La Voleuse d'Hommes - Margaret Atwood.
"La
Voleuse d'Hommes" est un roman toujours aussi épais mais d'une optique
un peu plus humoristique que celle observée dans "Le Tueur ..." et dans
"Captive." C'est aussi une réflexion sur la nature de la Vérité (car en
fait, on ne saura jamais qui était la vraie Zenia qui recrée sans cesse
la Vérité, souvent dans son propre intérêt, parfois gratuitement, pour
le seul plaisir de faire le mal) et sur les conséquences qu'implique sa
révélation. Voilà pourquoi c'est un détail de la lithographie "La
Vérité" de Verlinde qui a été utilisé par le Livre de Poche pour la
jaquette de ce roman.
Ainsi que le mentionne la
quatrième de couverture citée par Julie, tout commence par un déjeuner
pris au "Toxique" - c'est un restaurant qui, la nuit, voit se réunir
pas mal de toxicomanes - par trois quinquagénaires dont l'amitié
remonte au temps de l'université.
La première à entrer en scène, c'est Tony (diminutif d'Antonia) Freemont, une femme si menue qu'elle peut encore s'habiller en 36 et qui donne des cours d'histoire militaire à l'université. Son
intérêt, que dis-je, sa passion pour les grands stratèges et toutes les
sortes de batailles possibles et imaginables a constitué très tôt pour
elle une façon de se replier sur elle-même, de s'isoler, de se protéger.
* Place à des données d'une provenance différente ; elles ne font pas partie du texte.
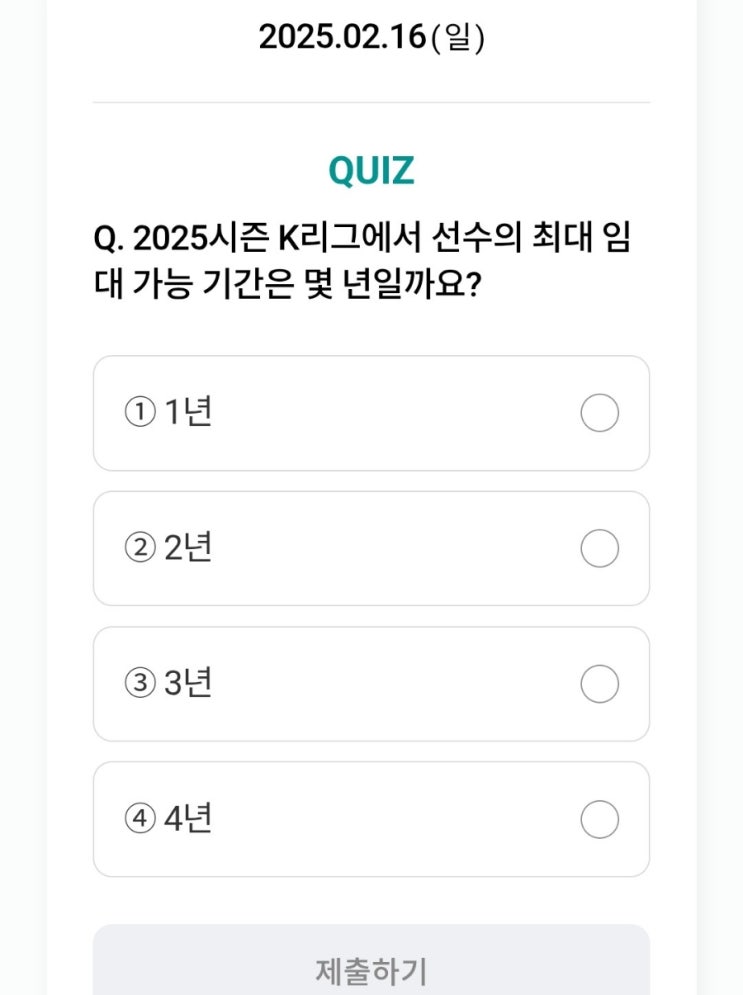
Task: Pick the 4년 option radio button
Action: (600, 820)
Tony n'a pas eu d'enfants de son mariage avec Stewart que cette
gauchère contrariée devenue ambidextre et adepte de l'écritutre-miroir,
appelle "West" (= presque Stew, mais inversé et avec un petit jeu entre
le "t" et le "s") depuis des lustres.
Pour la seconde de nos héroïnes, l'isolement a d'abord revêtu l'abandon de son premier prénom, Karen, pour devenir Charis. Somnambule
et victime dès l'enfance, possédant sans doute un sixième sens très
aigu qui, en dépit des apparences, l'a bel et bien sauvée de la folie
ou du suicide, Charis ne parle et n'agit qu'en fonction de méditations,
de zen, d'auras, d'ondes, etc ... En dépit de sa fragilité, en
dépit de la terreur-panique du rejet et du manque d'amour qui la
minent, Charis, à sa propre stupeur, trouvera cependant en elle la
force d'affronter la "renaissance" de Zenia. D'un objecteur de
conscience américain désireux d'échapper à la guerre du Viêt-nam et
réfugié au Canada, elle a eu une fille, qu'elle a choisi de prénommer
August mais qui, avec l'âge, a décidé de se réapproprier son prénom en
lui ajoutant un "a."
Quant à la troisième, Roz, je l'ai trouvée tout simplement épatante. Un
personnage jovial et teigneux, une "femme forte" - dans tous les sens
du mot - et dotée d'un optimisme salvateur. Son point faible à elle -
son jardin secret où elle s'isole volontiers et dont Zenia jouera sans
scrupules, c'est l'image du Père. Elle a épousé un avocat arriviste, Mitch, qui a multiplié les aventures avant de tomber dans les bras de Zenia et de ...
Or
donc, comme elles le font depuis une éternité une fois par semaine, ces
dames déjeunent ensemble. Et qui voient-elles passer devant elles dans
la salle du "Toxique" ? Zenia ! Zenia à l'enterrement de
laquelle elles ont pourtant assisté il y a quelque temps. Zenia qui
avait été victime d'un attentat à Beyrouth. Zenia qui, à chacune de ces
trois femmes qui furent, chacune à son tour ou simultanément, ses
amies, a volé l'homme qu'elles aimaient - ou croyaient aimer - pour
mieux le rejeter ou l'abandonner par la suite.
Zenia, fille
d'une Russe blanche qui prostituait sa fille dès ses cinq ans. Ou alors
Zenia, fille d'une tzigane lapidée en Roumanie. Zenia, fille de Grecs
orthodoxes particulièrement pieux qui, en raison de la piété de ses
parents, ne put jamais dénoncer le prêtre qui l'avait violée. Zenia,
miraculée d'un cancer - dont elle n'a en fait jamais souffert sauf ...
Zenia,
dont on ne saura en fait jamais la vraie nature : ni Tony, prête
pourtant à la tuer avec le Luger de son père ; ni Charis, qui parvient
à lui pardonner avant de l'abandonner à son tour ; ni Roz, qui était
prête à céder à son dernier chantage ... ni le lecteur.
Un
bon roman, à ne réserver cependant qu'aux inconditionnels de la
romancière canadienne car - à mon sens en tous cas - il n'a pas ni la
perfection glacée du "Tueur ..." ni la maîtrise absolue de "Captive."